In the limit $q\rightarrow 1$ we’re just returning actions a good human would take. That is, our quantilizer just samples once and returns that sample as output, so it’s no more powerful than a random good person.

Such a model is really unlikely to take over the world, but it’s also really unlikely to solve quantum chemistry problems. This is because both of these outcomes unlikely according to the base distribution.

We can improve things a bit by conditioning on being an unusually capable person, e.g.

Prompt: You are a good and extremely capable person who wants to accomplish . What follows is your description of how you intend to do this.

Now we can get top-end human performance out, though at the cost that we have increased the odds of bad outcomes.

For instance, the model might decide to role-play a biologist who invents some extremely positive technology that happens to have unintended negative consequence (e.g. making engineered pandemics more likely). That’s not a unique problem to AI though, just a “giving humans more capabilities” problem.

Many Samples

In the limit $q\ll 1$ we’re sampling many times and returning the best action we find. Quantilizing like this makes actions more powerful, but at the cost of making them less likely according to the base distribution. This potentially makes them more dangerous.

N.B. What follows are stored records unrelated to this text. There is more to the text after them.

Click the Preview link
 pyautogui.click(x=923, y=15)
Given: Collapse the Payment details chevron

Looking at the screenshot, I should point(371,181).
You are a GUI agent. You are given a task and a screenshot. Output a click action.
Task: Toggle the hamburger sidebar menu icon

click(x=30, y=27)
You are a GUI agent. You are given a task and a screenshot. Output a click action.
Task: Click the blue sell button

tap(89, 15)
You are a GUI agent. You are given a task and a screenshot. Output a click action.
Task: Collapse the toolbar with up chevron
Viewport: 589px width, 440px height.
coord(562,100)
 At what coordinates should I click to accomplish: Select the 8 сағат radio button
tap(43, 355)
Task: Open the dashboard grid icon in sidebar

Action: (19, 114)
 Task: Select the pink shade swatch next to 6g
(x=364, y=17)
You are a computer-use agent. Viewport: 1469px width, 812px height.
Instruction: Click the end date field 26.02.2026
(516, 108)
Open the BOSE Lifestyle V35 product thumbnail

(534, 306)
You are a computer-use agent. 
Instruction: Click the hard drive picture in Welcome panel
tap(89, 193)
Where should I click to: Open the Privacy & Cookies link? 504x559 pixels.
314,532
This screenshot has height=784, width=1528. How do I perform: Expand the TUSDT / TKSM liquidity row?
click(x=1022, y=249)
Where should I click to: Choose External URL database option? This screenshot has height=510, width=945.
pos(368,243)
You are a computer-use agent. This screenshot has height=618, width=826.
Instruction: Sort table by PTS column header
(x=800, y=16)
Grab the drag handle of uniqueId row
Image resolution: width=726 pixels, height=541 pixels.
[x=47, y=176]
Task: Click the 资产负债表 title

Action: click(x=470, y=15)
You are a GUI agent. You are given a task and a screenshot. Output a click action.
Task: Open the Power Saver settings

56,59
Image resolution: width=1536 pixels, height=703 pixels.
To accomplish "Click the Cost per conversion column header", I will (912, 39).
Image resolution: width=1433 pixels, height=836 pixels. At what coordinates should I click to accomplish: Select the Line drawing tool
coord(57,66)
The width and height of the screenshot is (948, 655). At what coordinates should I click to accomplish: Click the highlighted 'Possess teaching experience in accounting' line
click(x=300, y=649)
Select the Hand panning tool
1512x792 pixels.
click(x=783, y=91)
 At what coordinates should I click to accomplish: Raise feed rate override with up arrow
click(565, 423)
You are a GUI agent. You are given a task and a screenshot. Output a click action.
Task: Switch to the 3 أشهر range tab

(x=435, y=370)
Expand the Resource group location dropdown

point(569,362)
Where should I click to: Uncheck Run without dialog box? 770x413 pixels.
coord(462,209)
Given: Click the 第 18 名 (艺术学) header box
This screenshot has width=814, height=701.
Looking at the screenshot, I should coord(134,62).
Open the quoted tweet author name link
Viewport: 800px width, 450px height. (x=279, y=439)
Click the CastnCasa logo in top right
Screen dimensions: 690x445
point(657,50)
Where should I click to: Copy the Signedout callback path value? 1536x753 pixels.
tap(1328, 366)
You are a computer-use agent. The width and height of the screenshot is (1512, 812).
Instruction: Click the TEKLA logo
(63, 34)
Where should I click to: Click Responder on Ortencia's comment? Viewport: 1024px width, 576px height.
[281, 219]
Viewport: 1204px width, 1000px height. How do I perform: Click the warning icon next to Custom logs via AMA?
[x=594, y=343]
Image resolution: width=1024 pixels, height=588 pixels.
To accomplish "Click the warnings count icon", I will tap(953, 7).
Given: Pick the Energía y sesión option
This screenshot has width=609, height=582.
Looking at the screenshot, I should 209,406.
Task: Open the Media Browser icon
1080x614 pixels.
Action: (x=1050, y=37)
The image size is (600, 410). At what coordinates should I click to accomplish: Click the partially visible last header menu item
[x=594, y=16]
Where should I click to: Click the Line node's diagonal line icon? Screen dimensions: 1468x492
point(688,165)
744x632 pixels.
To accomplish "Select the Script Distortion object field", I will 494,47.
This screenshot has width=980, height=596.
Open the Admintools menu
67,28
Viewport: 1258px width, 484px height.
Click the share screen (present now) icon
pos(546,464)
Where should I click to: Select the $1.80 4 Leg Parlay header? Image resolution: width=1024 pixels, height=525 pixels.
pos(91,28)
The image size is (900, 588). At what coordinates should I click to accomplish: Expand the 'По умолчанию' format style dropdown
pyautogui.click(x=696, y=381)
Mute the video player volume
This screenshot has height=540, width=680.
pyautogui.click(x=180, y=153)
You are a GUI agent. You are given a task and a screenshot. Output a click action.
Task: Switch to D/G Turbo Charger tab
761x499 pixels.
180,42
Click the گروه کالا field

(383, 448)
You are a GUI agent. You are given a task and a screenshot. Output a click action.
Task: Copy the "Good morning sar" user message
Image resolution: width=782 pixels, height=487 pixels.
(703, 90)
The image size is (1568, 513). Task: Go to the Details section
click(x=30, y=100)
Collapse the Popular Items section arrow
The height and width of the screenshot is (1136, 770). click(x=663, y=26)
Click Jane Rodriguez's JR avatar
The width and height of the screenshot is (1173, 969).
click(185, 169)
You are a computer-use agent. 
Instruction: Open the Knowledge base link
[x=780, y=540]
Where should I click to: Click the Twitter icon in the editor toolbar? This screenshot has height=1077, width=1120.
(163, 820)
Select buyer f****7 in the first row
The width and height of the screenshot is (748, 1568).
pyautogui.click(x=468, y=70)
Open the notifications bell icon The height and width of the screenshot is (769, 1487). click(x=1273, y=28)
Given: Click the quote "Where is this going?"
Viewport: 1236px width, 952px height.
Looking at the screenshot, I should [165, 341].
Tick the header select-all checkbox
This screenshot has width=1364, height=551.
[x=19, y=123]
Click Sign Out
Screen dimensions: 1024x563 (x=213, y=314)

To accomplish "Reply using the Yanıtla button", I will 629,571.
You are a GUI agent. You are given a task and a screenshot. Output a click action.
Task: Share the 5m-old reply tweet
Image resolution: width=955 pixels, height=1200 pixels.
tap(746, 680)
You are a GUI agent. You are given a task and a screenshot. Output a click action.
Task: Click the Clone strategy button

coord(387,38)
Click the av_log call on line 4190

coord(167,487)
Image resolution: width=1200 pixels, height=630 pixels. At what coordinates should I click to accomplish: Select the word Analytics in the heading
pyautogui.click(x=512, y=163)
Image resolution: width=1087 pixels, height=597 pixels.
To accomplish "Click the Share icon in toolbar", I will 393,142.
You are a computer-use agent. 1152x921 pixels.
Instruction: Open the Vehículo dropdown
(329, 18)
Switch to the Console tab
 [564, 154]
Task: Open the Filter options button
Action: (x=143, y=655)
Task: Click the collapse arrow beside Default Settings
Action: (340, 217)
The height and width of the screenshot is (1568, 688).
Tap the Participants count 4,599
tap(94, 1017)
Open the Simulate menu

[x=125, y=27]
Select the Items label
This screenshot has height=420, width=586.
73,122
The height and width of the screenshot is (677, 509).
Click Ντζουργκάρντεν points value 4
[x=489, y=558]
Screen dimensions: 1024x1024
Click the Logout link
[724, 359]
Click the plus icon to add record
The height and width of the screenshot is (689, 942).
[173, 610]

For instance, instead of role-playing an extremely capable biologist who is likely to be alive today, the model can now role-play even more capable biologists who are unlikely to exist. Or it can role-play that same biologist on their best day, having the best insight of their life. Or, even worse, it can role-play a deceptive AI that’s pretending to be an extremely capable (and good) human biologist.

We now have at least two dangers:

As in the single-sampler limit ($q\rightarrow 1)$, there is danger in simulating more powerful human agents. This problem becomes worse as $q$ decreases, because we can sample increasingly powerful agents who are increasingly far from the distribution we trust (”actions good humans take”).
In addition, as we sample increasingly unlikely agents from the model we are more and more likely to encounter something non-human (e.g. a deceptive AI). This seems very bad, and I’m not sure how to avoid it.

Targeted Impact

The general tradeoff above is that as we make the quantilizer more powerful (e.g. reduce $q$, or condition on more capabilities) we make it more dangerous by pulling it away from the action-space we think of as generally safe.

Section 2.2 refers to a technique for quantilizing that avoids this tradeoff called Targeted Impact, but I have not been able to follow the argument. It seems to produce the same quantilizing algorithm (because the condition at the end of the section is exactly the same as the one in Section 2.1), and so I’m confused about where the improvement comes from.

I’m probably missing something, and would really appreciate hearing/seeing a more detailed explanation of this approach!

Summary

My understanding right now is:

A natural way to build a quantilizer is by sampling from an appropriately-conditioned generative model.
This approach probably succeeds at being ‘close to as safe as a human’, at the cost of not being much more powerful.
The more we try to make the model powerful, the weaker our safety guarantees get. This seems bad.
Loss of safety comes both from sampling increasingly unlikely actions and from sampling from increasingly powerful agents. The former means we lose formal guarantees on how bad actions can be relative to normal human actions, the latter means both that we sample from a riskier class of actions (”actions taken by very capable agents”) and that we are more likely to accidentally sample from actions taken by misaligned/deceptive agents.
The number of bits of optimization power we get by quantilizing rather than directly sampling from the generative model is small ($\sim \log q^{-1}$) and comes at large cost ($\sim q^{-1}$), which makes this likely uncompetitive on capabilities relative to just using bigger models trained for longer.

Based on this, my general sense is that quantilizers are not a promising path to alignment, though I’d be very happy to hear otherwise.